Before I regale you with this fantastic tale of auction going riches beyond anyone's wildest imaginings, I must just give you an honest visual of what it's like at Gowans:




It may be an Aladdin's Cave of treasure but you really do have to sift through the crap.....and don't be deceived, it could NEVER be described as glamorous.

In 2005, an unrestored colonial red cedar couch, which had been stored in a shed, came up for auction......because the owner wanted to raise enough money for a fence:



Initially, this dishevelled piece of furniture was knocked down for $48,000. Then someone complained so bidding started again. It eventually finished at $310,800. One of the highest prices ever paid for a piece of Australian furniture.
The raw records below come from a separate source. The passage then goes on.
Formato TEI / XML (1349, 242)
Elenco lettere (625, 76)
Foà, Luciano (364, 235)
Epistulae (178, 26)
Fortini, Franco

It dates from 1820 and the value was in the fact that over it's 190 year history, it had never been tinkered with. Apparently the owners kept bits that had broken off in a box with a view to restoring it in the future. Luckily they didn't. The Hamilton Inn Couch is Hobart's version of a Vermeer in the attic.

Like most of the fabulous art to come to Hobart in recent times, the Hamilton Inn Couch was paid for predominantly with gambling money. The Federal Group (which own Tasmania's two casinos as well as the license to operate all poker machines in Tasmania) purchased it and donated it to the Tasmanian Museum and Art Gallery. The other fabulous art in Hobart funded by gambling is David Walsh's Museum of Old and New Art, MONA. Funded in it's entirety by the spoils of gambling, which used to be tax free. Now the ATO are after David Walsh to pay a tax debt of $37 million. Was I suggesting that Hobart is dull?